Making fun of politics

According to Elections Canada only 61 percent of Canadians cast a ballot in the recent federal election.

According to Elections Canada only 61 percent of Canadians cast a ballot in the recent federal election.

Apathy? Holding out for electoral reform? Annoyance at the cost of an election? The system isn’t perfect, but it’s further weakened by each uncast vote. So what’s going on?

Terry Fallis, the author of the award-winning and hilarious political page-turner, The Best Laid Plans has a few ideas. In his newly-released sequel, The High Road, Fallis lays part of the blame on negative campaigning.

As the book starts, the minority government has just fallen. Angus McClintock, who first ran on a lark and accidentally won his federal riding, wouldn’t consider running again, would he? The crusty, white-bearded engineering professor is rumpled and unkempt, looking more like a mall Santa on Christmas Eve than an MP. But Angus McClintock is larger than life. He’s full of integrity, and as it turns out, surprises.

Angus accepts the nomination and squares off in his riding against Flamethrower Fox, the king of negative campaigning. Fox runs a well-oiled smear campaign, but forgets that negative campaigning doesn’t just affect the individual being mocked. It makes voters believe all politicians are crooks, and refuse to vote for any of them.

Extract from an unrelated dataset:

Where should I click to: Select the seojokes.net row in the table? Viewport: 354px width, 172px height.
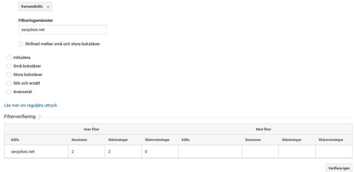23,152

Can integrity finally prevail in politics?

This nasty race is filled with triumphs, disasters, baked-cookie missiles, canvassing by hover craft, a nail-biting election night, and visits from a drunken first lady. As you may have guessed, the plot in this laugh-out-loud tale verges on the ludicrous.

Even still, some of the over-the-top antics are closer to the truth than we’d like to think. McClintock’s fanciful entry into politics (winning his seat while away on vacation) has more than a few similarities to Quebec’s NDP candidate, Ruth Ellen Brosseau, who won her riding while spending part of her campaign at the craps tables in Las Vegas.

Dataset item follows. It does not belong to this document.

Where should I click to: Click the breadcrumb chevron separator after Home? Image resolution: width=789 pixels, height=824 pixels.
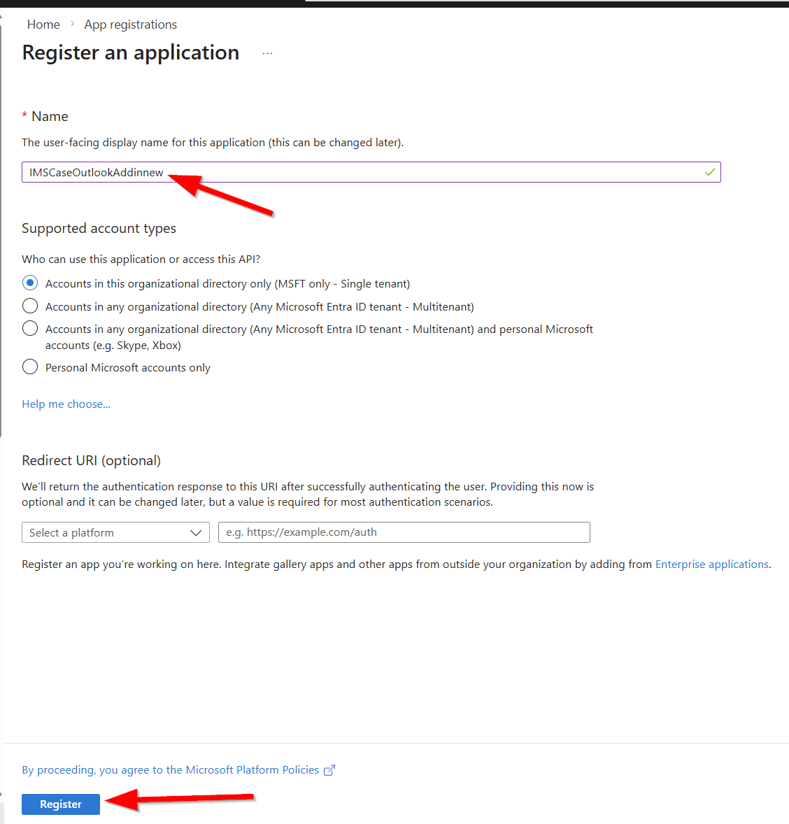(73, 24)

For the most part, however, The High Road is simply a fun tale, and not a complex commentary on politics in Canada. There’s a clear line between the can-do-no-wrong good guys, and the cardboard villains, given to sneering, leering and good ol’ Nixon-era thievery. It’s pretty easy to root for the underdogs.

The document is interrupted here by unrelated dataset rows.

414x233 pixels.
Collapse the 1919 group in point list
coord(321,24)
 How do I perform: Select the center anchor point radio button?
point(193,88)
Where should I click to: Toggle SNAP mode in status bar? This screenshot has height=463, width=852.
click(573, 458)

Fallis is a bit of an underdog himself. He was unable to find a publisher for his first book, The Best Laid Plans. Not one to give up, Fallis printed it himself. The book probably would have languished in obscurity if it hadn’t surprised everyone by winning the prestigious Stephen Leacock Award for Humour. The Best Laid Plans then went on to win the 2011 Canada Reads contest, and was picked up and published by a large Canadian publishing house, McClelland and Stewart. Thousands of Canadians are now following the unlikely political career of Angus McClintock. I wouldn’t be surprised if we heard more from him and his tenacious author in the future.